Sigarasından derin bir nefes daha aldı. Dumanını savururken aya bakıyordu. Tatlı bir rüzgar yanaklarını okşadı. Ayın yüzeyinde gençlik yıllarını hayal etti bir kaç dakika. Sonra gençlik yılları belirsizleşip yerini geçim kaygısından karelere bırakınca canı sıkıldı ve "Yeter bu kadar tembellik Süleyman efendi!" deyip ayağa kalktı. Fenerin düğmesine bastı ama yanmadı. Fenerin arkasına vurdu ve tekrar kapatıp açtı. Bu sefer titrek bir şekilde yandı. "Yapma be oğlum" dedi ve bir daha salladı. Bu sefer fener net yandı. Adım atacağı yere tuttu ve karşı kaya ya atladı. Babamın yolunu fenerden çok, umutları aydınlatıyordu. Herşey yer değiştirebilyor hayatta. Beyaz, siyah olabiliyor bir anda. Güneşli bir hava, gri bir gökyüzüne, yada gülen bir suratın göz kapaklarında küçük göletler oluşabiliyor bir anda. İşte her şeyin yer değiştirdiği anda, sizin nerede olduğunuzdur önemli olan. Kartların ters yüzü göründüğünde de siz hala aynı kişimizsiniz. Kendimize sormamız gereken asıl soruda bu zaten.

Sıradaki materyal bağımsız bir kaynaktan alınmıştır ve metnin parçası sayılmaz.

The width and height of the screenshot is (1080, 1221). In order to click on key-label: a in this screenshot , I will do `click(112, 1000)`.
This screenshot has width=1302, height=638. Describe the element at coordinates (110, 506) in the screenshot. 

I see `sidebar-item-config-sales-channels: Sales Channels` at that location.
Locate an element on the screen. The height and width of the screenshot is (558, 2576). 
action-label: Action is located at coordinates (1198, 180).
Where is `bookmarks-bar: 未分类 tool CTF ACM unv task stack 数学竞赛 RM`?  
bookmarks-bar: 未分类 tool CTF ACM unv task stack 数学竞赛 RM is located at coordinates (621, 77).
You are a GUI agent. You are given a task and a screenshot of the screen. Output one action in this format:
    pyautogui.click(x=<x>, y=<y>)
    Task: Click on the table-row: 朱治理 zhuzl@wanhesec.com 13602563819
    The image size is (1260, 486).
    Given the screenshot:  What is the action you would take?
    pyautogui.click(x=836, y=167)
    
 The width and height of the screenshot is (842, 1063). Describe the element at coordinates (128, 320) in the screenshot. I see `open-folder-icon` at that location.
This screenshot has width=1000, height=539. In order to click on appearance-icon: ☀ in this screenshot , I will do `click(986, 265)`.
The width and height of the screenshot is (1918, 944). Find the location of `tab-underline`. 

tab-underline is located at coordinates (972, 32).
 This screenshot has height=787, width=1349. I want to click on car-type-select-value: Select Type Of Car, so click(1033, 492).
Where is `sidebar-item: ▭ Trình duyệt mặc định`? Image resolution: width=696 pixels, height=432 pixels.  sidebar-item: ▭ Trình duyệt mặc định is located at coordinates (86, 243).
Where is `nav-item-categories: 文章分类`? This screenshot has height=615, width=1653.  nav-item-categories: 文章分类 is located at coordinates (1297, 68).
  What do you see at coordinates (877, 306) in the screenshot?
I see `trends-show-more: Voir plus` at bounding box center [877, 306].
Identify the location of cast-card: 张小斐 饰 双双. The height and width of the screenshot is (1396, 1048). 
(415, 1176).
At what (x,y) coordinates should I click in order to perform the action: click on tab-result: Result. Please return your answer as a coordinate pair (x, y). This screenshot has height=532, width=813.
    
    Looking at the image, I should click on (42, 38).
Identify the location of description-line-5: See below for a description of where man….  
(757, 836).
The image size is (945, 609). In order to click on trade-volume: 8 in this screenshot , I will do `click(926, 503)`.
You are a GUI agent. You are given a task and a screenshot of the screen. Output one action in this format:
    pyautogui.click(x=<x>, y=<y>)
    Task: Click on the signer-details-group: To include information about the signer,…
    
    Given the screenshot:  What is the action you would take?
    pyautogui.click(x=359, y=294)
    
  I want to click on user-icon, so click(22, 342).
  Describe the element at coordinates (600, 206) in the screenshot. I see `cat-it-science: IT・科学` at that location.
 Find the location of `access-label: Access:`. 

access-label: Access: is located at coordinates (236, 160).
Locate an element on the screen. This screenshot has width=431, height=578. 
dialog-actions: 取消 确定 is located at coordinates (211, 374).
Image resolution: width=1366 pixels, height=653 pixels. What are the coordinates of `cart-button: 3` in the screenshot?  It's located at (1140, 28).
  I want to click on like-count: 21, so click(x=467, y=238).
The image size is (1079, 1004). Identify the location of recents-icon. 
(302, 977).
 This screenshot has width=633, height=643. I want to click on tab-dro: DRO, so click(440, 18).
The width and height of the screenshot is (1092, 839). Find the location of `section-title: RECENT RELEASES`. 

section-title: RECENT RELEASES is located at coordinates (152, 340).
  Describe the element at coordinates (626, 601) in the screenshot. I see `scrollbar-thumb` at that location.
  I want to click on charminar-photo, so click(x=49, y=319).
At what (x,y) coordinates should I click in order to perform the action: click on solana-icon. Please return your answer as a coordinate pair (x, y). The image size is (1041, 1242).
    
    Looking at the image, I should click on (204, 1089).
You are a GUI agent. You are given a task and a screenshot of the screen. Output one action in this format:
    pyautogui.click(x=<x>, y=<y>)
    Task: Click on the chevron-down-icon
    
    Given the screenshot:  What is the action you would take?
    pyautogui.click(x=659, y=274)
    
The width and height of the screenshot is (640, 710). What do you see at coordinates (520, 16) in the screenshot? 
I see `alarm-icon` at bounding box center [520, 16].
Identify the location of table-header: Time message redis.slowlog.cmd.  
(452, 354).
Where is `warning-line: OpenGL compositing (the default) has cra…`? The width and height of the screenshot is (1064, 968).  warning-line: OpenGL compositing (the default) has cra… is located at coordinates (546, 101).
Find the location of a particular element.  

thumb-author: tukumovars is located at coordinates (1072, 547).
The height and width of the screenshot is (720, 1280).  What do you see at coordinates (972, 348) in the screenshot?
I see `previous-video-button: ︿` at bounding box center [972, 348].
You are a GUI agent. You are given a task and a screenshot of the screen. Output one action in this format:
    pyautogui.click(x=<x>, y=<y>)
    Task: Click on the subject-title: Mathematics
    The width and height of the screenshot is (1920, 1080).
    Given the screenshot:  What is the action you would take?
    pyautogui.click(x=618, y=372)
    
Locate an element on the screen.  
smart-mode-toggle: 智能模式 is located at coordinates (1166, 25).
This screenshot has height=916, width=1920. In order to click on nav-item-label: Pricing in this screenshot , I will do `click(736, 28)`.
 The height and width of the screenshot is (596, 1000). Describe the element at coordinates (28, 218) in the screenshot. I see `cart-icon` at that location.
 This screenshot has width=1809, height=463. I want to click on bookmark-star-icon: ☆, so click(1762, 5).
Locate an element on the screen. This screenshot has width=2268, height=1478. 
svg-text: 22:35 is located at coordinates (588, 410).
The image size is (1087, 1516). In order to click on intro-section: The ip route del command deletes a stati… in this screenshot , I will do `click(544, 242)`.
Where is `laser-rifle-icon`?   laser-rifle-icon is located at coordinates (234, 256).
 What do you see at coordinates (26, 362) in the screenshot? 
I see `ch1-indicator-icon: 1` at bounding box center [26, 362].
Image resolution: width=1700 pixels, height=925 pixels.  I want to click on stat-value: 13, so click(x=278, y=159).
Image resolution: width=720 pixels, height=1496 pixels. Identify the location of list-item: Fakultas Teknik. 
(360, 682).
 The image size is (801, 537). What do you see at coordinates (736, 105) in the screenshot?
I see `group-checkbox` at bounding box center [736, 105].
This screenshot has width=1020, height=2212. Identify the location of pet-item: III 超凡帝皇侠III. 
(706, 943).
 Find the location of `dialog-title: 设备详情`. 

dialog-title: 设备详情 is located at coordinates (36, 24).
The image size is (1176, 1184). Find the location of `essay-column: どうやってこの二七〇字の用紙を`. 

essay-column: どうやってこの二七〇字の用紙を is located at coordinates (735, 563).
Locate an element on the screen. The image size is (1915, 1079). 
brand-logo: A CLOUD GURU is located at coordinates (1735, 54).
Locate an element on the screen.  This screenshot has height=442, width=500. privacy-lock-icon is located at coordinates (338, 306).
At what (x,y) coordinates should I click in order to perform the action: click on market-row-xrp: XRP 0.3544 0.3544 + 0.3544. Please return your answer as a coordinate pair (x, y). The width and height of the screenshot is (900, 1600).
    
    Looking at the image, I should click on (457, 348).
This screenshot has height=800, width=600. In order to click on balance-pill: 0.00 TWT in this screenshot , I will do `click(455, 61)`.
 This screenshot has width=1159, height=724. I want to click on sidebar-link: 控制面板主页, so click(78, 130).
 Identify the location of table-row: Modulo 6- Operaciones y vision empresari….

Yakamozun güzelliği ile tezat düşen bir çığlık yükseliyordu şimdi. Önce sivri kayaların yosunlu ve tuzlu yüzeyine çarpıyor, sonra da gökyüzüne uzanıyordu. Tuzlu suyun yaralarında oluşturduğu acı önce çenesini kasıyor ve sonra tüm bedenine yayılıyordu. Tabiatın koynunda acı bir akustik sancıydı "Kimse yok mu!!" cümlesi. İşte orada, o karanlıkta bedeninde ki acıya rağmen hayata tutunma gayretindeydi babam. İnsanoğlu yapmıştı yine kötülüğünü diğer bir insanoğluna...

"Görürsün bizi bir gün sokaklardaki karartılar bitirecek."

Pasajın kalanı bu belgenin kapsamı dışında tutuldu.